Melatonin on sleep in Parkinson's disease: A randomized double blind placebo controlled trial.

BACKGROUND

Sleep disturbances are one of the most common non-motor symptoms in Idiopathic Parkinson's Disease (IPD) patients. However, the effect of melatonin on sleep problems in Parkinson's disease patients is unclear.

AIMS AND OBJECTIVES

To study the effect of melatonin on sleep in IPD patients through subjective and objective assessment.

METHODS

Between August 2023 to February 2024, we conducted a randomized, double-blind, placebo-controlled trial on IPD patients. We randomized eligible subjects to melatonin (3 mg) (n = 43) or placebo (n = 43) for 8 weeks. The primary endpoint was sleep quality assessed through the Pittsburgh sleep quality index and daytime sleepiness using Epworth sleepiness scale. Secondary endpoints were polysomnographic sleep parameters, quality of life, motor and non-motor symptoms. Assessments were done at baseline and at the end of 8 weeks.

RESULTS

We screened 107 IPD patients and 86 patients were included in the study. Seventy three patients (melatonin, 35 and placebo, 38) completed the study. The mean change in Pittsburgh Sleep Quality Index (PSQI) score between the two groups was 1.87 (95 % CI: 1.5-2.1; p = 0.001) and Epworth Sleepiness Scale (ESS) score was 1.25 (95 % CI: 0.80-1.71; p = 0.001) favoring melatonin.

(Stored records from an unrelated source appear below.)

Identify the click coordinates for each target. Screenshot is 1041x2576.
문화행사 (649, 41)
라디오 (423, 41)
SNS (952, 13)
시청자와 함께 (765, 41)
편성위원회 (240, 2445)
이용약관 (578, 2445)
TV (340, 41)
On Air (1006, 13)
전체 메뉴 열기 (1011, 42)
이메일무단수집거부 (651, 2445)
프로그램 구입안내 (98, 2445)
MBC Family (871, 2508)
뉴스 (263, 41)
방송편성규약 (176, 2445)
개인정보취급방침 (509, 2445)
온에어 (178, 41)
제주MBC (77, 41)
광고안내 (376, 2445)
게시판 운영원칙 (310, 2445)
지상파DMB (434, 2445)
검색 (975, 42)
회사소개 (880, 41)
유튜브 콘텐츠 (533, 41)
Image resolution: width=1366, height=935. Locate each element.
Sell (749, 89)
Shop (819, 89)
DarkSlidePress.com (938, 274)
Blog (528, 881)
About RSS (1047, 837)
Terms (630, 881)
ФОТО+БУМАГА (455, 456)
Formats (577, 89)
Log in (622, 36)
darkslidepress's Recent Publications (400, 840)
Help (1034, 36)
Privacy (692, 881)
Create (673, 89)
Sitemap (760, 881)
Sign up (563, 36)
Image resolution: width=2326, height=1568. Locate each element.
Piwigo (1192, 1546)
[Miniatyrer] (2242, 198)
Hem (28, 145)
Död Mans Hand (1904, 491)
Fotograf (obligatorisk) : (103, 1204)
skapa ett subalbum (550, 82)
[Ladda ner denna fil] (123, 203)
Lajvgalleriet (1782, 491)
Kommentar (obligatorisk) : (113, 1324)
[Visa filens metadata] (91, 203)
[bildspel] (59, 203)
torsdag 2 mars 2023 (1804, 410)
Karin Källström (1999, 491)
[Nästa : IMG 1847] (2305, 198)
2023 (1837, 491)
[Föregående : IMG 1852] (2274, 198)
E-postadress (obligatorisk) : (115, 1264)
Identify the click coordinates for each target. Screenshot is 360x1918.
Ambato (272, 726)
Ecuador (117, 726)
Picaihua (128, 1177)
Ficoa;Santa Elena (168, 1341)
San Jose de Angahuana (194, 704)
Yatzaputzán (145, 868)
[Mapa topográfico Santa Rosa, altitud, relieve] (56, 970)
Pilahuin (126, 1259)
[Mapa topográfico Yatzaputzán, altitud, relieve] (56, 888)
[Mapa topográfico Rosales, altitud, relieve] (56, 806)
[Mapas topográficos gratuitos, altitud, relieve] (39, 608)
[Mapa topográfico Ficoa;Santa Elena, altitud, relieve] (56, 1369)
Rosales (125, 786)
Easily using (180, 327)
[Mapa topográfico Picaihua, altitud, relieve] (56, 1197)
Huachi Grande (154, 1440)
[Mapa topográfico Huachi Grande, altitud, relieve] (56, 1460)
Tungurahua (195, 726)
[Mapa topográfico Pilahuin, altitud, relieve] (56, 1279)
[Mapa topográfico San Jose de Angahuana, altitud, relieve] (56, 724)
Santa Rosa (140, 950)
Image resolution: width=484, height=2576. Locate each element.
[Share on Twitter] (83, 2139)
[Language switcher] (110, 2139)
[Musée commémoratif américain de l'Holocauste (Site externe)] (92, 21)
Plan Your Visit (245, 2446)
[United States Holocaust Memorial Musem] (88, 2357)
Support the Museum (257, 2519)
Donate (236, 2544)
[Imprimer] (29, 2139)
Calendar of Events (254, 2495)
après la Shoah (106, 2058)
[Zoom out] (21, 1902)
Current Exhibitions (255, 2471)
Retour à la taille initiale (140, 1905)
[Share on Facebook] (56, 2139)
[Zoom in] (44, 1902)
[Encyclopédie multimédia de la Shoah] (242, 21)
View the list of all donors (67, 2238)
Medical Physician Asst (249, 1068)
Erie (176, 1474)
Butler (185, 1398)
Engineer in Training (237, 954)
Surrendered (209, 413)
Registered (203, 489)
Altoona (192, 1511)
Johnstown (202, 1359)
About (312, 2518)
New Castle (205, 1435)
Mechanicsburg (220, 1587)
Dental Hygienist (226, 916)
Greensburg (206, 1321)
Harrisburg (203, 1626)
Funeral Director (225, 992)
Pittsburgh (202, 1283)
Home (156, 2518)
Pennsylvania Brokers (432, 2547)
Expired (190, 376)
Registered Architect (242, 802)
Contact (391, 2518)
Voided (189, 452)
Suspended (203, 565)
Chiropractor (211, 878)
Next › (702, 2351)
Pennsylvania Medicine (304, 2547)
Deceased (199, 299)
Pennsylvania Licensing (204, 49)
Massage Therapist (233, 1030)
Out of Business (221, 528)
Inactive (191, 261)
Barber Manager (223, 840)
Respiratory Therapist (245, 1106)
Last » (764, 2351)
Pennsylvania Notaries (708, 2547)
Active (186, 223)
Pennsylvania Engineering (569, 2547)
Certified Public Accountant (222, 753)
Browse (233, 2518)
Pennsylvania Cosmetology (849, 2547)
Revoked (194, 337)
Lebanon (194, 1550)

The mean difference between the two groups for Non-Motor Symptoms Scale (NMSS) was 6.11 (95 % CI 5.27-6.92; p = 0.001), Parkinson's Disease Questionnaire (PDQ 39) 8.12 (95 % CI 6.97-9.50; p = 0.001) & Polysomnography (PSG) parameters [sleep latency 8.36 (95 % CI 4.38-12.34; p = 0.001) and total sleep time 14.51 (95 % CI 5.00-24.41; p = 0.005)] favoring melatonin. Side effects attributable to melatonin were minimal.

CONCLUSION

Melatonin is an effective and safe treatment option for sleep problems in PD patients, and beneficial effects on sleep quality are associated with improved non-motor symptoms and quality of life. We need to emphasize the fact that though we had statistically significant changes in our outcomes, it is not clear whether such changes would have real-life impact (meaningfulness) that would be relevant to licensing authorities or management as patients in our study are young, have short disease duration, have high use of anticholinergics and on modest levodopa equivalent dose. So, we are doubtful if this could be generalized to the typical PD population who are older, have longer disease duration and are on potentially sedating medications or not.